Home > Entity Framework, ORM > Addressing the pain of Entity Frameworks ObjectQuery<T>.Include()

Addressing the pain of Entity Frameworks ObjectQuery<T>.Include()

Well to be fair it’s not all the fault of .Include() alone, for me there is a real friction in the whole loading story in Entity Framework version 1 & 4 and it’s the direct result of the ‘fetching’ aspect of the API being fractured. For eager fetching we have:

ObjectQuery<T>.Include("Name.Your.Poison");

which goes for  both version 1.0 and 4.0. Many people take issue with this due to the magic string  alone.

For lazy loading we have two different mechanisms depending on which version of Entity Framework we are dealing with. Firstly in version 1.0 there is the unsightly :

ctx.Customers.First().Orders.IsLoaded;
ctx.Customers.First().Orders.Load();

and for version 4.0 we have the greatly appreciated improvement of :

ObjectContext.ContextOptions.LazyLoadingEnabled = true

Has Enough Changed?

However, despite this improvement it remains a fact that the two aspects of loading (lazy and eager) are from an API perspective, quite separate. I will cover how I plan to deal with this in Entity Framework 4.0 in a soon to follow series of posts.
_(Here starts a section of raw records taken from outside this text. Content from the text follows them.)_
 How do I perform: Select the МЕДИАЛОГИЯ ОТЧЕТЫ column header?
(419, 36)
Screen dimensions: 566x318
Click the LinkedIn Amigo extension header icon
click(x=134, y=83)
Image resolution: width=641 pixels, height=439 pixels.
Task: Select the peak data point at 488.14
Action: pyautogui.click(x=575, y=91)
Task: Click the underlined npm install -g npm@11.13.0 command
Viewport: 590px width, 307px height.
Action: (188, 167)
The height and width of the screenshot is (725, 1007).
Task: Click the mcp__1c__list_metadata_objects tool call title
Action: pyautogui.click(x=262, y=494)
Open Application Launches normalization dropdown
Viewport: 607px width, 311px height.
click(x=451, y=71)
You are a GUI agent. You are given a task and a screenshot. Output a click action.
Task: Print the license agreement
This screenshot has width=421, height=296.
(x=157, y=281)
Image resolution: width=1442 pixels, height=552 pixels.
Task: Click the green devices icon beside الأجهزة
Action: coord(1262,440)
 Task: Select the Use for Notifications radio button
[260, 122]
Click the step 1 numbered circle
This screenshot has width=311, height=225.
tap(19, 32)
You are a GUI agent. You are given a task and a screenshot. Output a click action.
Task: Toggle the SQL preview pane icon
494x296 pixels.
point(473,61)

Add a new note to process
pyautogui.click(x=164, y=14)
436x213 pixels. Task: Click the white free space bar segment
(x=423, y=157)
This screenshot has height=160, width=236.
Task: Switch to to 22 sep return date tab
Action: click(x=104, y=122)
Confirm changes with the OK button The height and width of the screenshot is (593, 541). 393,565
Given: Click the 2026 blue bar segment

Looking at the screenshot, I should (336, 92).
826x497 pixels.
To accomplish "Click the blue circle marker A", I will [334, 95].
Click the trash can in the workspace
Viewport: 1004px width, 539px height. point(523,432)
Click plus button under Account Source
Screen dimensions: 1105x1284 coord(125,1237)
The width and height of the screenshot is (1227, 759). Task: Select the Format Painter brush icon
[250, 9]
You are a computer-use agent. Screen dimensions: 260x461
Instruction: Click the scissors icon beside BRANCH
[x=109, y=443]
Quite a while back I posted several times on how to achieve lazy loading with Entity Framework Version 1.0 with a framework I put together with the aid of PostSharp to weave some of its magic. It included a Repository, Specifications for strongly typed predicates for Query Builder methods and Fetching Strategies that instructed the framework which parts of an entities graph to lazily or eagerly fetch. As I said, the framework did include Fetching strategies however the framing of their design was targeted to that framework specifically and not general run of the mill Entity Framework usage. In the months since I keep coming upon different ways people (including Mattieu / Jamie / Julie) are trying to deal with the ObjectQuery<T>.Include() method, this prompted me to slim down the Fetching Strategy from my previous version and revisit it here for a more generalised usage in Entity Framework 1.0. Given the following entity model:

image

Using this model based on the venerable Northwind database, our usage might be something like:

static void Main(string[] args)
{
    var ctx = new NorthwindEntities();

    var fetch = new FetchingStrategy<Customer>();

    var orders = EagerFetchingIntention
        .CreateInstance<Customer, EntityCollection<Order>>(c => c.Orders);

    var orderLines = EagerFetchingIntention
        .CreateInstance<Order, EntityCollection<OrderLine>>(o => o.OrderLines);

    var combine = orders.And(orderLines);

    fetch.AddIntentions(new[]{combine});

    var custsWithOrdersAndLines = from c in ctx.Customers
                                            .WithFetchingStratey(fetch)
                                  select c;   

    foreach (var cust in custsWithOrdersAndLines)
    {
        Console.WriteLine(string.Format(“The customer ID is {0} and they “ +
            “have {1} orders with {2} order lines!”,
            cust.CustomerID, cust.Orders.Count(),
            cust.Orders.Sum(o => o.OrderLines.Count)));
    }
}
So we can see here from the compounding of multiple *fetching intentions* via the .And() method, we can drill into the entire graph of the root as we see fit. The WithFetchingStrategy extension method applies the generated .Includes() to the ObjectQuery. By abstracting the .Includes() away we can do interesting things such as loading the correct strategy from an IoC container based on the generic <T> argument.
I won’t repeat the code that makes up the Fetching Strategies here but I have provided a link to the code here for this new slimmed down version. As I said earlier, I have ways that I can work in both EF 1.0 and EF 4.0 that allow me to extend the idea of the fetching strategy to both lazy and eager loading (more on that and Entity Framework 4.0 soon), but I can’t say it wouldn’t be welcome if the Entity Framework provided that kind of apparatus itself out of the box.